• WHAT IS REQUIRED
Working from the records below, repeat exactly the lines starting at the line that contains "The width and height of the screenshot is (409, 211)." and ending at the line that contains "Given: Click the remove", inclusive.

━━━━━ MATERIAL TO PROCESS ━━━━━

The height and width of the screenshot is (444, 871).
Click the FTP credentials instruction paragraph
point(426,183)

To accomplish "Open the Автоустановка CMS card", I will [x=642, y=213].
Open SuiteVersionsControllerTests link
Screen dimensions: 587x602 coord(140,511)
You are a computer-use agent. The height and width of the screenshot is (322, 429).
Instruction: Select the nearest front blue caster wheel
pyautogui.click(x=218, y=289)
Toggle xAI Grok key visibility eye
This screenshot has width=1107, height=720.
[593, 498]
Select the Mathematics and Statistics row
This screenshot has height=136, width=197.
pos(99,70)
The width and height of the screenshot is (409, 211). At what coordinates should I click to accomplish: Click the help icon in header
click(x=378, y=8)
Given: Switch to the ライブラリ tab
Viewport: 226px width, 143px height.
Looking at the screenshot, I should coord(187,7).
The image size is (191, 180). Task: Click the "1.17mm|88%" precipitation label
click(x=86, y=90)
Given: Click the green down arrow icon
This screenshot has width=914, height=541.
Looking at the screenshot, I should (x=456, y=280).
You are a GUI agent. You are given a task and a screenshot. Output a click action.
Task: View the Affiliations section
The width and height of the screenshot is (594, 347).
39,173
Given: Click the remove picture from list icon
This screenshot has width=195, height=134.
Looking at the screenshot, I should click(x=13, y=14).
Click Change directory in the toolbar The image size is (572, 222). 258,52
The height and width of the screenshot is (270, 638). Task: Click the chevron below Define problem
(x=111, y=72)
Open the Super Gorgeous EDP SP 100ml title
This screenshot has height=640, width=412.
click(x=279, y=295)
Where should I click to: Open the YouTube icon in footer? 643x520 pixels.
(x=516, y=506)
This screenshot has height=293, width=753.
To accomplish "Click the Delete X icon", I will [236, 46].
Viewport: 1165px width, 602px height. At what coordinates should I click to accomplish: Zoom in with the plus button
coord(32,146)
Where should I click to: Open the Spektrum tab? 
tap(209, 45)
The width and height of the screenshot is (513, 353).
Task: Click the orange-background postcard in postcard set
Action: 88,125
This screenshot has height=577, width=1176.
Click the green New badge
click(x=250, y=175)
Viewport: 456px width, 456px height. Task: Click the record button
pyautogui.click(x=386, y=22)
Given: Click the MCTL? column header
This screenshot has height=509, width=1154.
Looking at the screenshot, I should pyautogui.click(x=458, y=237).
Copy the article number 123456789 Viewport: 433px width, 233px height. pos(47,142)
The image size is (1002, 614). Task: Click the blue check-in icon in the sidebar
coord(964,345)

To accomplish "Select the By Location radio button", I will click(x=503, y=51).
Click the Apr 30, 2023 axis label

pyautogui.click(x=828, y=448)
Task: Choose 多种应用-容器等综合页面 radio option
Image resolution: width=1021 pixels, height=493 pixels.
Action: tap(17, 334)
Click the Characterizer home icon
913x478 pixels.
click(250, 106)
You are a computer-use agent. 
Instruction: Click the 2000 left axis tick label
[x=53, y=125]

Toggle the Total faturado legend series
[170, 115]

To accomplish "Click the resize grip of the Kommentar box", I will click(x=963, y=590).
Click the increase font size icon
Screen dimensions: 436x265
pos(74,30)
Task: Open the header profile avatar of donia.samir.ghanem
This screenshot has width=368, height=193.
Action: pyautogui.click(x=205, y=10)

━━━━━

• SOLUTION FOR THIS TASK
The width and height of the screenshot is (409, 211). At what coordinates should I click to accomplish: Click the help icon in header
click(x=378, y=8)
Given: Switch to the ライブラリ tab
Viewport: 226px width, 143px height.
Looking at the screenshot, I should coord(187,7).
The image size is (191, 180). Task: Click the "1.17mm|88%" precipitation label
click(x=86, y=90)
Given: Click the green down arrow icon
This screenshot has width=914, height=541.
Looking at the screenshot, I should (x=456, y=280).
You are a GUI agent. You are given a task and a screenshot. Output a click action.
Task: View the Affiliations section
The width and height of the screenshot is (594, 347).
39,173
Given: Click the remove picture from list icon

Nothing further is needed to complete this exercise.